## Task
Pull every line that holds the word "window" from the entries.
== Data listing ==
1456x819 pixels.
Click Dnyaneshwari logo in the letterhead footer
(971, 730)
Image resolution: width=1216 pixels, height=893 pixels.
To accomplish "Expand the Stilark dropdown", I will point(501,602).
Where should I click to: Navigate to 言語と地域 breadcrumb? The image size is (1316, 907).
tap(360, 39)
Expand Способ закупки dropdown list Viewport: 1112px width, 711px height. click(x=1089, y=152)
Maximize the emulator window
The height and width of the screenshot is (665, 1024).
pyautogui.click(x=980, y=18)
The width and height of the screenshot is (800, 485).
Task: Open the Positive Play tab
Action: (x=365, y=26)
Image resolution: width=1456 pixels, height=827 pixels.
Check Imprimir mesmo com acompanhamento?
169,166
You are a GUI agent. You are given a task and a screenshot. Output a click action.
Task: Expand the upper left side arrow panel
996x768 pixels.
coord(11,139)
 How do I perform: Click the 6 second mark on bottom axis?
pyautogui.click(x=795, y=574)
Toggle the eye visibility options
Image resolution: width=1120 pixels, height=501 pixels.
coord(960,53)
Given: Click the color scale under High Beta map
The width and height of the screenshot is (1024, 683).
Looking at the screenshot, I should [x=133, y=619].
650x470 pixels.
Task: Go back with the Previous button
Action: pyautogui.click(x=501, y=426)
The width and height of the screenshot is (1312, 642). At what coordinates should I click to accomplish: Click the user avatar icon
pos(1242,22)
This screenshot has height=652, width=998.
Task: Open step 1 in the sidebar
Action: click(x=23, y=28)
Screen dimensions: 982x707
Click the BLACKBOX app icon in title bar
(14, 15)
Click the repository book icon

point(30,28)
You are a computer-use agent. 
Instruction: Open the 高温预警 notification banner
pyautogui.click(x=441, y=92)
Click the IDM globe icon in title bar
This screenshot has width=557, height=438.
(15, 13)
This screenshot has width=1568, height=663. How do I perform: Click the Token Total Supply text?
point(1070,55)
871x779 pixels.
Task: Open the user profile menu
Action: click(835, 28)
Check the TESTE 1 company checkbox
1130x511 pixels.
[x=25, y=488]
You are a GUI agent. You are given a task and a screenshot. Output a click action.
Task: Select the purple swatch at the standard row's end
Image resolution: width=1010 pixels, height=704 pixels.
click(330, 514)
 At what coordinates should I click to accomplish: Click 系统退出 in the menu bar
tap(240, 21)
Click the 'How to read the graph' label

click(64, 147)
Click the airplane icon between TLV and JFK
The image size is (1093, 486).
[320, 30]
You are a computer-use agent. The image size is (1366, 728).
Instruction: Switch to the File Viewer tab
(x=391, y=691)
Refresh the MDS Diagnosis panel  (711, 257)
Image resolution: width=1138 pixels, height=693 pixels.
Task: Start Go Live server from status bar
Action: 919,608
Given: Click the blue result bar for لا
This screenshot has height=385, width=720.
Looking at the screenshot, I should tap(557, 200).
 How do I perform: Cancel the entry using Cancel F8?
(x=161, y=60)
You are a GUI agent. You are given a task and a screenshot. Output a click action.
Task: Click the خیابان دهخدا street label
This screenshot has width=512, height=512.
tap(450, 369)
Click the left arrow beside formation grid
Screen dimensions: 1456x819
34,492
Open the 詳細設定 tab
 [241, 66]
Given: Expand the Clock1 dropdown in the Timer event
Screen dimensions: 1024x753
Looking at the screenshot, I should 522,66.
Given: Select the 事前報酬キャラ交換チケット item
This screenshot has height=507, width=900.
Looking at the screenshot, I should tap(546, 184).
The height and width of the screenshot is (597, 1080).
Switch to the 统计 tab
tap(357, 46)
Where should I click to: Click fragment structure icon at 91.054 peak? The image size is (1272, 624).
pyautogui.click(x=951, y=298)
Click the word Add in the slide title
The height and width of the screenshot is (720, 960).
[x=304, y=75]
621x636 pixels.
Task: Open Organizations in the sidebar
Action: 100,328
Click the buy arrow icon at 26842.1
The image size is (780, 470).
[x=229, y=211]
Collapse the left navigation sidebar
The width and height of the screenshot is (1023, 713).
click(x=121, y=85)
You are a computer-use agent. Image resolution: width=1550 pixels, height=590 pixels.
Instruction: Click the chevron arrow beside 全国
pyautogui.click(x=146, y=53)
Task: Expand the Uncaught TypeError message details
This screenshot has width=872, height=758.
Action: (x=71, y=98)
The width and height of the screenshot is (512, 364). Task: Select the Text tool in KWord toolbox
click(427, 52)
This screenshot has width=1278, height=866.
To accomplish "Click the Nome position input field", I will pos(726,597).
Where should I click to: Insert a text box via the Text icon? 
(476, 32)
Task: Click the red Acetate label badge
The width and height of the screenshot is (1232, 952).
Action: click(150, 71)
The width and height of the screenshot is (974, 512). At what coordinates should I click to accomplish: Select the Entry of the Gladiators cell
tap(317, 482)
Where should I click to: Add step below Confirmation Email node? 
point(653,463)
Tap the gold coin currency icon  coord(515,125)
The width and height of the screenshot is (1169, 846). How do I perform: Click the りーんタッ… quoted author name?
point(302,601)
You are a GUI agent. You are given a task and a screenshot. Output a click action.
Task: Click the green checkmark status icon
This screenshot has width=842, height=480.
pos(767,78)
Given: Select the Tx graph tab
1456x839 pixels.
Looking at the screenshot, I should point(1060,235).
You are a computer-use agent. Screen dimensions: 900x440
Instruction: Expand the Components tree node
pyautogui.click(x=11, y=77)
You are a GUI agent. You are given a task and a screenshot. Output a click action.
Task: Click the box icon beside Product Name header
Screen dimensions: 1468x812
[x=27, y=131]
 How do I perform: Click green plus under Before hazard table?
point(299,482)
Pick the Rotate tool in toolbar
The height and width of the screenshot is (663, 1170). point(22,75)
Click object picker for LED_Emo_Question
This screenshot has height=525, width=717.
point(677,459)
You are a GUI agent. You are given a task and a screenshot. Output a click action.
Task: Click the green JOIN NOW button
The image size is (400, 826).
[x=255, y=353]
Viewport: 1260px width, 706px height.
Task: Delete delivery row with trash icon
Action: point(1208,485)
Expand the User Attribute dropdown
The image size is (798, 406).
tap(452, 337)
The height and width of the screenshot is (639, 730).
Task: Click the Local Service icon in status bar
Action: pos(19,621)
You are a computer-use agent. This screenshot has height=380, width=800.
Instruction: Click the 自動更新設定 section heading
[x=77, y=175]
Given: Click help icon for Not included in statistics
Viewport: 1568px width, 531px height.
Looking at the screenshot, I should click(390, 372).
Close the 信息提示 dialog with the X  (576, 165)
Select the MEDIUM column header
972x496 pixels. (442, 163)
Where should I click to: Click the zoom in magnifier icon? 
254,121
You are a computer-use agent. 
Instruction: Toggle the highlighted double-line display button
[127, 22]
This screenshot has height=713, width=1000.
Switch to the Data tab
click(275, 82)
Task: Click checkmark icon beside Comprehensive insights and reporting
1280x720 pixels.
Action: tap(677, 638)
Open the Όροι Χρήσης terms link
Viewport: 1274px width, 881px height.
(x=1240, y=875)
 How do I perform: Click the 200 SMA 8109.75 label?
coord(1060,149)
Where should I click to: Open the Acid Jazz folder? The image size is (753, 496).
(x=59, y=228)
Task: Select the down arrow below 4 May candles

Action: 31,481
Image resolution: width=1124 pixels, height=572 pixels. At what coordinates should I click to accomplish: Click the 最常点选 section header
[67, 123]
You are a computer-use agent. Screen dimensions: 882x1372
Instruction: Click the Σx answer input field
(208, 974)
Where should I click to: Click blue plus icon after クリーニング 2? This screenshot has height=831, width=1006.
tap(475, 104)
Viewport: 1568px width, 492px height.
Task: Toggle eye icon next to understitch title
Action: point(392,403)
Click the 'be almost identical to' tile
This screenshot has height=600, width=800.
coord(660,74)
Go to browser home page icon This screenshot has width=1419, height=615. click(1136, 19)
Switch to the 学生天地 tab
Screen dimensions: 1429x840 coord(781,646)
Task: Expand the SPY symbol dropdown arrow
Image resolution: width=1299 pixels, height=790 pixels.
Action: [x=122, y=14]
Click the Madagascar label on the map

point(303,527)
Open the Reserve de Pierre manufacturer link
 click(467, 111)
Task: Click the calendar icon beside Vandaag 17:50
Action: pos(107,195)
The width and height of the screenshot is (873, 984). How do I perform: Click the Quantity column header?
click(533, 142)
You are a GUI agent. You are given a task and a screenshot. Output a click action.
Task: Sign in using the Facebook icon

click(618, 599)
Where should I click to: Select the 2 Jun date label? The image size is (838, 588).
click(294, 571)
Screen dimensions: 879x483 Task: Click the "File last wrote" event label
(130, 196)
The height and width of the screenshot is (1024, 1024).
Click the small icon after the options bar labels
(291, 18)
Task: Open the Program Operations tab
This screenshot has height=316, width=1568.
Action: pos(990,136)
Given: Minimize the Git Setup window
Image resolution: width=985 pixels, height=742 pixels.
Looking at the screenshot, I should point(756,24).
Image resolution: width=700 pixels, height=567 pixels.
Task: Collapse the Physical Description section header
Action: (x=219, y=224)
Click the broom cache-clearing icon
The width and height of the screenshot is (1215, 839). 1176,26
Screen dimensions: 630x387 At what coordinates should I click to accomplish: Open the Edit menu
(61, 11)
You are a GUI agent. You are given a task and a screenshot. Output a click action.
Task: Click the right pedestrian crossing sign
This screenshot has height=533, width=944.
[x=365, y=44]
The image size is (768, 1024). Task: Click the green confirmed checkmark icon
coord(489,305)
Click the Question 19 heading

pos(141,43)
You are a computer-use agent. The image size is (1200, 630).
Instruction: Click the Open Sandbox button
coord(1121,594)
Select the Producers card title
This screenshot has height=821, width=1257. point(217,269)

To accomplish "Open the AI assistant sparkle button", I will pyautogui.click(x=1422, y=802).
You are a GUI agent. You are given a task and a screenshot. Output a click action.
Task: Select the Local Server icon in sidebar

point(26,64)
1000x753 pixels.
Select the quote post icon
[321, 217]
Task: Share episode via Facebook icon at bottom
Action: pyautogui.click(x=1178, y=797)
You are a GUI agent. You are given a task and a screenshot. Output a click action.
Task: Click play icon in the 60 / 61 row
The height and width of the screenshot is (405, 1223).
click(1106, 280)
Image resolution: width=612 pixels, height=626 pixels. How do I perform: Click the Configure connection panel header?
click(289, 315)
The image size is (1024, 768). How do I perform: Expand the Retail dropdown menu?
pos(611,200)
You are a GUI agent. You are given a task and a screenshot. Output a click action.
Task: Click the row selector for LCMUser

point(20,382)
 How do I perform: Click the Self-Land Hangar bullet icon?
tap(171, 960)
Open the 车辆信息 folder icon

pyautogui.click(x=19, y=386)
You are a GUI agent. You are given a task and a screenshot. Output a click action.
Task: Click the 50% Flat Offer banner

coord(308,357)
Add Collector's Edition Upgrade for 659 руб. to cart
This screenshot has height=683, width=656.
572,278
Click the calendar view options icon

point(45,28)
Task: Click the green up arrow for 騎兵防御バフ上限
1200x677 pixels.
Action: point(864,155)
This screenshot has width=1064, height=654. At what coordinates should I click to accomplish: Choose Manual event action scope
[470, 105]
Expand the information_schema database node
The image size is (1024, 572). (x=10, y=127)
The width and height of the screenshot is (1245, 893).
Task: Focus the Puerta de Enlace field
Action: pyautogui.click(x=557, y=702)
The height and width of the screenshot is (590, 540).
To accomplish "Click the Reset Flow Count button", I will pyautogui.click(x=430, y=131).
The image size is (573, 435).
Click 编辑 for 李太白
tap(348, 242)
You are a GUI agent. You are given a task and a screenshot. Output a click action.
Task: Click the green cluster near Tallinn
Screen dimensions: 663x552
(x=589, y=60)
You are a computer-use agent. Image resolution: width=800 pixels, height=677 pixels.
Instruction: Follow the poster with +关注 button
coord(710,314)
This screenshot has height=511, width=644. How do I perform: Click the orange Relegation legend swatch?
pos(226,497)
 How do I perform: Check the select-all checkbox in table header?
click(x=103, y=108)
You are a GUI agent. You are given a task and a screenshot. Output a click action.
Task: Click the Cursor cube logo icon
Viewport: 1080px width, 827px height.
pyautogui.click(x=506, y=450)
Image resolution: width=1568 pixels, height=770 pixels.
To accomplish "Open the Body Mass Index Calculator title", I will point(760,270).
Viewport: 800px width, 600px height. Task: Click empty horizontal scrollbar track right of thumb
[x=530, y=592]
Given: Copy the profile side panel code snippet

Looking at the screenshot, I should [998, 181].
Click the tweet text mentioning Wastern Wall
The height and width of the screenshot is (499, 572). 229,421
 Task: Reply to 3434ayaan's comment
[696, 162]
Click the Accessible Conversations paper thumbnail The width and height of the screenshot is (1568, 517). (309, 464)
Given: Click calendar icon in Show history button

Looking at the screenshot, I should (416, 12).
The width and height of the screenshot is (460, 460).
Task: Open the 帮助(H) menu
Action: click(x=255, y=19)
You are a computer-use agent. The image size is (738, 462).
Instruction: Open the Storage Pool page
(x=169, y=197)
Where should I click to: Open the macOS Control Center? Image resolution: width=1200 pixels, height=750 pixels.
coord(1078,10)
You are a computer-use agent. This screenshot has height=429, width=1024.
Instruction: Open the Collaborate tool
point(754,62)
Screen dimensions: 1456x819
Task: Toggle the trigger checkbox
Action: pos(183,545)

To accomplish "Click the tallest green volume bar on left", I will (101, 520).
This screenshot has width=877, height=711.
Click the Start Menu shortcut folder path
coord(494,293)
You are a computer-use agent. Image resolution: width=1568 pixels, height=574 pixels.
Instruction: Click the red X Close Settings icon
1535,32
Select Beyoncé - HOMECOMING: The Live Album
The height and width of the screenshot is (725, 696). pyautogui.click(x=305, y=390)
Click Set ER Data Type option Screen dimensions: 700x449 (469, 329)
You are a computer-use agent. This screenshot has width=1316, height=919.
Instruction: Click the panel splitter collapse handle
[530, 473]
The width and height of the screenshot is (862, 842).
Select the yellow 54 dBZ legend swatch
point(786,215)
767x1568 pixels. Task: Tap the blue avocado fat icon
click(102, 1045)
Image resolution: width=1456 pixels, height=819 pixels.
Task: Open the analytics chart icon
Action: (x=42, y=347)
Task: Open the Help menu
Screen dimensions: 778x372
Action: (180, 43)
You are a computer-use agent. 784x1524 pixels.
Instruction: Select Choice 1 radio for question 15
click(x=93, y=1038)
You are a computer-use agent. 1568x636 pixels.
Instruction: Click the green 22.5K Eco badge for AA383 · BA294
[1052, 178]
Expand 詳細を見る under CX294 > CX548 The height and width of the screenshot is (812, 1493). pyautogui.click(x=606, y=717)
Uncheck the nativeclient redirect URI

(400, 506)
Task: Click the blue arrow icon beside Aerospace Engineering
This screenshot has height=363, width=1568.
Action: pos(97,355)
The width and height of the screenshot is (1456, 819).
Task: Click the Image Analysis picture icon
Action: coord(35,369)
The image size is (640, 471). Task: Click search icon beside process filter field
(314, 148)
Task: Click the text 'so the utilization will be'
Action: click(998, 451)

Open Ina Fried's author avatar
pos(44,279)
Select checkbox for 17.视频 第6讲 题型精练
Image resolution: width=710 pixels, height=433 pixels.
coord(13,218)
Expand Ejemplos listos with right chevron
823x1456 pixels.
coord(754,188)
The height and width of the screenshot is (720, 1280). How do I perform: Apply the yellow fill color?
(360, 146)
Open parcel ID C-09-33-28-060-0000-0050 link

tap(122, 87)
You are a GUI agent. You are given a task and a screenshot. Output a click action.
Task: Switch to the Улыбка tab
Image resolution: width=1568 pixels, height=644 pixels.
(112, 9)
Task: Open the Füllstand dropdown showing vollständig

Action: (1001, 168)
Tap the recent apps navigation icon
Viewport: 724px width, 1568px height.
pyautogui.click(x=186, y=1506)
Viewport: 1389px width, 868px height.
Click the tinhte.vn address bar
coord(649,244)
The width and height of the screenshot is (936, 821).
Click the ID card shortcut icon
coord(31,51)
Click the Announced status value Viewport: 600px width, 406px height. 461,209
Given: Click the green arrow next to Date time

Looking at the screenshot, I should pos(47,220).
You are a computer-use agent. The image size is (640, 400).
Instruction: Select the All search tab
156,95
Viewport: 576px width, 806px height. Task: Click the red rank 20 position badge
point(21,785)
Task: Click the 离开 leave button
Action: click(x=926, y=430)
===
## Written response
Maximize the emulator window
Given: Minimize the Git Setup window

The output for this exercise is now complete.